(Problem details):
Would you set down every line of the data below exactly as it reads?

[Recorded data]

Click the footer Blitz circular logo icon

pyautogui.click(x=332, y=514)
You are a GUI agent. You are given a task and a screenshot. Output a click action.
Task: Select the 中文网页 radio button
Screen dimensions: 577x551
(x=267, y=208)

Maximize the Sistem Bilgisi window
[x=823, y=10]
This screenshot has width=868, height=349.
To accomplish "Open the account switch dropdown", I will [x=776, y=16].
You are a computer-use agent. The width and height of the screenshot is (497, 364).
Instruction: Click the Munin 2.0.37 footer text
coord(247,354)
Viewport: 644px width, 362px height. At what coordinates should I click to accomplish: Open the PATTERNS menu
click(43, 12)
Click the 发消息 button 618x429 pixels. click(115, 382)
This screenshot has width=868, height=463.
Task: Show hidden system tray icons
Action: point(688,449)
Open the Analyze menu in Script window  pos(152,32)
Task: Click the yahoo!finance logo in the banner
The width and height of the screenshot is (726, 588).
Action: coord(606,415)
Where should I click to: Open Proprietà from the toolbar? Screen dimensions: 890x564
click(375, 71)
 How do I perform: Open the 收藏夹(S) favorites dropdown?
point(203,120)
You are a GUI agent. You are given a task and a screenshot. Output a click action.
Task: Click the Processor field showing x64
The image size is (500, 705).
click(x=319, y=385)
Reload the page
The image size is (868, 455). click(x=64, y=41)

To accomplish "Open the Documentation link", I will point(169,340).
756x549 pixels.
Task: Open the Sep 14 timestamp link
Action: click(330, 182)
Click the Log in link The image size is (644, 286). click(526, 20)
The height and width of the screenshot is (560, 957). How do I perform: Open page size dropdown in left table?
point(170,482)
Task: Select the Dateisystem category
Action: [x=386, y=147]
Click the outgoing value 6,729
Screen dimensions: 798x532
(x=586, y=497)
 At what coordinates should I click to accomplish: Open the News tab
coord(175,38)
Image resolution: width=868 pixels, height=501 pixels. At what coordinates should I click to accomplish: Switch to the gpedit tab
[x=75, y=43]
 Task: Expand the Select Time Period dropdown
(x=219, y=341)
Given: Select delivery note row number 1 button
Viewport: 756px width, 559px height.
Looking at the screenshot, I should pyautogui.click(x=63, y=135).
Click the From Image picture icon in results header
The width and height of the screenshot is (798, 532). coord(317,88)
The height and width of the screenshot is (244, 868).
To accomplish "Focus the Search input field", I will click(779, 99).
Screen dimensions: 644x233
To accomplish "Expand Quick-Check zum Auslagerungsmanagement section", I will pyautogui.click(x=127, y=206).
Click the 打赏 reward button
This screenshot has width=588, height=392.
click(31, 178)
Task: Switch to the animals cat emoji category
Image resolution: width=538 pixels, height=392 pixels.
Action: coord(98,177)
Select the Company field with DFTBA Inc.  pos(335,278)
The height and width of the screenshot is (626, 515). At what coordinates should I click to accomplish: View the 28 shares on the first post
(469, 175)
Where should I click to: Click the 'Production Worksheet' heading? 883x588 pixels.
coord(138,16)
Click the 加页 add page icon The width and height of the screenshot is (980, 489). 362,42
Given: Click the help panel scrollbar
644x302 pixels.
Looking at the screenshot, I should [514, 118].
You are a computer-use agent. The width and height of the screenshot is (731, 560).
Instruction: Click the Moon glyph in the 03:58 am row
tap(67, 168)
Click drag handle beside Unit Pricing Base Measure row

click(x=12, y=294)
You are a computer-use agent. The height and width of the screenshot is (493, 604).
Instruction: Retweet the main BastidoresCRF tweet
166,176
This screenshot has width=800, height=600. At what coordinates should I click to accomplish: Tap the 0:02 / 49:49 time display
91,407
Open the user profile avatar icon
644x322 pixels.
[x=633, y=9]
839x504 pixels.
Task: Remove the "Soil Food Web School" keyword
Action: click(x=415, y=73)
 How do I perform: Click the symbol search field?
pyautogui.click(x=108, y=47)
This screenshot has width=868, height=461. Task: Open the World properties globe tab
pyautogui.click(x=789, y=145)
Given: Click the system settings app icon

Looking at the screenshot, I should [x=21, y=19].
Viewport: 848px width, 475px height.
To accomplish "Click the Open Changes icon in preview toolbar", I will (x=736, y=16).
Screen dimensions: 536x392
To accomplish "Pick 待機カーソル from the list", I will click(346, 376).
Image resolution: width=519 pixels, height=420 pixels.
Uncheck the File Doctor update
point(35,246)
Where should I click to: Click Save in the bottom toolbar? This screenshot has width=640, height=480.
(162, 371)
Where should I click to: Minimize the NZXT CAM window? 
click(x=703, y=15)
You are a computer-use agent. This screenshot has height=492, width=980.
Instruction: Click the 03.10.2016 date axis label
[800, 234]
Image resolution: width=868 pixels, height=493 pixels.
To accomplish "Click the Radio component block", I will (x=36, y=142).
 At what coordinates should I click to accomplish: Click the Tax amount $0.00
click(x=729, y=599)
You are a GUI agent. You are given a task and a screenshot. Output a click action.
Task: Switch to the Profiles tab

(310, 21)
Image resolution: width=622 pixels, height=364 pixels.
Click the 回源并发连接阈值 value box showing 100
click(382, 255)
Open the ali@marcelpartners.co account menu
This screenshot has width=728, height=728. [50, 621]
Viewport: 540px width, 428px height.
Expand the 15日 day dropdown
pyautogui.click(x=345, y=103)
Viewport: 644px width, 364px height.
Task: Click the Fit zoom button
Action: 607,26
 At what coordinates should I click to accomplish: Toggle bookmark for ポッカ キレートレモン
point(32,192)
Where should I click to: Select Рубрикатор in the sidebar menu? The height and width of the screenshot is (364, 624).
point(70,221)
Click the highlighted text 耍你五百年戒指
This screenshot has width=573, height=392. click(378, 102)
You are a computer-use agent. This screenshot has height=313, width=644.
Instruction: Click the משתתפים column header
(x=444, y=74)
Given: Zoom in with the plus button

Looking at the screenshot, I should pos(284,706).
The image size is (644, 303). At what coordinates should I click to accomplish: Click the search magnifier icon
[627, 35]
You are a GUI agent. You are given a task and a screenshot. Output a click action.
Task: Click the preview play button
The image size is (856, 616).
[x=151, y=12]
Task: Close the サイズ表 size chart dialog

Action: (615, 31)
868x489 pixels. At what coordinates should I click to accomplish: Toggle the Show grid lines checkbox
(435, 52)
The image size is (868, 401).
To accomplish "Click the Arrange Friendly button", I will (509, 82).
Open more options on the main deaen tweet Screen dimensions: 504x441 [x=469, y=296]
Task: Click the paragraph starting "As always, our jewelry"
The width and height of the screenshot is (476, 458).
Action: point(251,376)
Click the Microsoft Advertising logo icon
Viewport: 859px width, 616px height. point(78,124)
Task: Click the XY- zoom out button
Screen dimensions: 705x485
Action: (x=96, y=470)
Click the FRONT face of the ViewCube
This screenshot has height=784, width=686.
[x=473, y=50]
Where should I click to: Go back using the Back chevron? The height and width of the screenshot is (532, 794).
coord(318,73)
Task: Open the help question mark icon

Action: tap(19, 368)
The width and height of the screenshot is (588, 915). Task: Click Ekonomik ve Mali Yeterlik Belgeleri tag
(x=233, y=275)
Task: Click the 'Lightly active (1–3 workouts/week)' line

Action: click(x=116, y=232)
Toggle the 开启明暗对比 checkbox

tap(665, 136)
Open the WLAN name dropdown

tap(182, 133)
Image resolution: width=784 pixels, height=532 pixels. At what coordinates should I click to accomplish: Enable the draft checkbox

(Response to this task):
Click the footer Blitz circular logo icon

pyautogui.click(x=332, y=514)
You are a GUI agent. You are given a task and a screenshot. Output a click action.
Task: Select the 中文网页 radio button
Screen dimensions: 577x551
(x=267, y=208)

Maximize the Sistem Bilgisi window
[x=823, y=10]
This screenshot has width=868, height=349.
To accomplish "Open the account switch dropdown", I will [x=776, y=16].
You are a computer-use agent. The width and height of the screenshot is (497, 364).
Instruction: Click the Munin 2.0.37 footer text
coord(247,354)
Viewport: 644px width, 362px height. At what coordinates should I click to accomplish: Open the PATTERNS menu
click(43, 12)
Click the 发消息 button 618x429 pixels. click(115, 382)
This screenshot has width=868, height=463.
Task: Show hidden system tray icons
Action: point(688,449)
Open the Analyze menu in Script window  pos(152,32)
Task: Click the yahoo!finance logo in the banner
The width and height of the screenshot is (726, 588).
Action: coord(606,415)
Where should I click to: Open Proprietà from the toolbar? Screen dimensions: 890x564
click(375, 71)
 How do I perform: Open the 收藏夹(S) favorites dropdown?
point(203,120)
You are a GUI agent. You are given a task and a screenshot. Output a click action.
Task: Click the Processor field showing x64
The image size is (500, 705).
click(x=319, y=385)
Reload the page
The image size is (868, 455). click(x=64, y=41)

To accomplish "Open the Documentation link", I will point(169,340).
756x549 pixels.
Task: Open the Sep 14 timestamp link
Action: click(330, 182)
Click the Log in link The image size is (644, 286). click(526, 20)
The height and width of the screenshot is (560, 957). How do I perform: Open page size dropdown in left table?
point(170,482)
Task: Select the Dateisystem category
Action: [x=386, y=147]
Click the outgoing value 6,729
Screen dimensions: 798x532
(x=586, y=497)
 At what coordinates should I click to accomplish: Open the News tab
coord(175,38)
Image resolution: width=868 pixels, height=501 pixels. At what coordinates should I click to accomplish: Switch to the gpedit tab
[x=75, y=43]
 Task: Expand the Select Time Period dropdown
(x=219, y=341)
Given: Select delivery note row number 1 button
Viewport: 756px width, 559px height.
Looking at the screenshot, I should pyautogui.click(x=63, y=135).
Click the From Image picture icon in results header
The width and height of the screenshot is (798, 532). coord(317,88)
The height and width of the screenshot is (244, 868).
To accomplish "Focus the Search input field", I will click(779, 99).
Screen dimensions: 644x233
To accomplish "Expand Quick-Check zum Auslagerungsmanagement section", I will pyautogui.click(x=127, y=206).
Click the 打赏 reward button
This screenshot has width=588, height=392.
click(31, 178)
Task: Switch to the animals cat emoji category
Image resolution: width=538 pixels, height=392 pixels.
Action: coord(98,177)
Select the Company field with DFTBA Inc.  pos(335,278)
The height and width of the screenshot is (626, 515). At what coordinates should I click to accomplish: View the 28 shares on the first post
(469, 175)
Where should I click to: Click the 'Production Worksheet' heading? 883x588 pixels.
coord(138,16)
Click the 加页 add page icon The width and height of the screenshot is (980, 489). 362,42
Given: Click the help panel scrollbar
644x302 pixels.
Looking at the screenshot, I should [514, 118].
You are a computer-use agent. The width and height of the screenshot is (731, 560).
Instruction: Click the Moon glyph in the 03:58 am row
tap(67, 168)
Click drag handle beside Unit Pricing Base Measure row

click(x=12, y=294)
You are a computer-use agent. The height and width of the screenshot is (493, 604).
Instruction: Retweet the main BastidoresCRF tweet
166,176
This screenshot has width=800, height=600. At what coordinates should I click to accomplish: Tap the 0:02 / 49:49 time display
91,407
Open the user profile avatar icon
644x322 pixels.
[x=633, y=9]
839x504 pixels.
Task: Remove the "Soil Food Web School" keyword
Action: click(x=415, y=73)
 How do I perform: Click the symbol search field?
pyautogui.click(x=108, y=47)
This screenshot has width=868, height=461. Task: Open the World properties globe tab
pyautogui.click(x=789, y=145)
Given: Click the system settings app icon

Looking at the screenshot, I should [x=21, y=19].
Viewport: 848px width, 475px height.
To accomplish "Click the Open Changes icon in preview toolbar", I will (x=736, y=16).
Screen dimensions: 536x392
To accomplish "Pick 待機カーソル from the list", I will click(346, 376).
Image resolution: width=519 pixels, height=420 pixels.
Uncheck the File Doctor update
point(35,246)
Where should I click to: Click Save in the bottom toolbar? This screenshot has width=640, height=480.
(162, 371)
Where should I click to: Minimize the NZXT CAM window? 
click(x=703, y=15)
You are a computer-use agent. This screenshot has height=492, width=980.
Instruction: Click the 03.10.2016 date axis label
[800, 234]
Image resolution: width=868 pixels, height=493 pixels.
To accomplish "Click the Radio component block", I will (x=36, y=142).
 At what coordinates should I click to accomplish: Click the Tax amount $0.00
click(x=729, y=599)
You are a GUI agent. You are given a task and a screenshot. Output a click action.
Task: Switch to the Profiles tab

(310, 21)
Image resolution: width=622 pixels, height=364 pixels.
Click the 回源并发连接阈值 value box showing 100
click(382, 255)
Open the ali@marcelpartners.co account menu
This screenshot has width=728, height=728. [50, 621]
Viewport: 540px width, 428px height.
Expand the 15日 day dropdown
pyautogui.click(x=345, y=103)
Viewport: 644px width, 364px height.
Task: Click the Fit zoom button
Action: 607,26
 At what coordinates should I click to accomplish: Toggle bookmark for ポッカ キレートレモン
point(32,192)
Where should I click to: Select Рубрикатор in the sidebar menu? The height and width of the screenshot is (364, 624).
point(70,221)
Click the highlighted text 耍你五百年戒指
This screenshot has width=573, height=392. click(378, 102)
You are a computer-use agent. This screenshot has height=313, width=644.
Instruction: Click the משתתפים column header
(x=444, y=74)
Given: Zoom in with the plus button

Looking at the screenshot, I should pos(284,706).
The image size is (644, 303). At what coordinates should I click to accomplish: Click the search magnifier icon
[627, 35]
You are a GUI agent. You are given a task and a screenshot. Output a click action.
Task: Click the preview play button
The image size is (856, 616).
[x=151, y=12]
Task: Close the サイズ表 size chart dialog

Action: (615, 31)
868x489 pixels. At what coordinates should I click to accomplish: Toggle the Show grid lines checkbox
(435, 52)
The image size is (868, 401).
To accomplish "Click the Arrange Friendly button", I will (509, 82).
Open more options on the main deaen tweet Screen dimensions: 504x441 [x=469, y=296]
Task: Click the paragraph starting "As always, our jewelry"
The width and height of the screenshot is (476, 458).
Action: point(251,376)
Click the Microsoft Advertising logo icon
Viewport: 859px width, 616px height. point(78,124)
Task: Click the XY- zoom out button
Screen dimensions: 705x485
Action: (x=96, y=470)
Click the FRONT face of the ViewCube
This screenshot has height=784, width=686.
[x=473, y=50]
Where should I click to: Go back using the Back chevron? The height and width of the screenshot is (532, 794).
coord(318,73)
Task: Open the help question mark icon

Action: tap(19, 368)
The width and height of the screenshot is (588, 915). Task: Click Ekonomik ve Mali Yeterlik Belgeleri tag
(x=233, y=275)
Task: Click the 'Lightly active (1–3 workouts/week)' line

Action: click(x=116, y=232)
Toggle the 开启明暗对比 checkbox

tap(665, 136)
Open the WLAN name dropdown

tap(182, 133)
Image resolution: width=784 pixels, height=532 pixels. At what coordinates should I click to accomplish: Enable the draft checkbox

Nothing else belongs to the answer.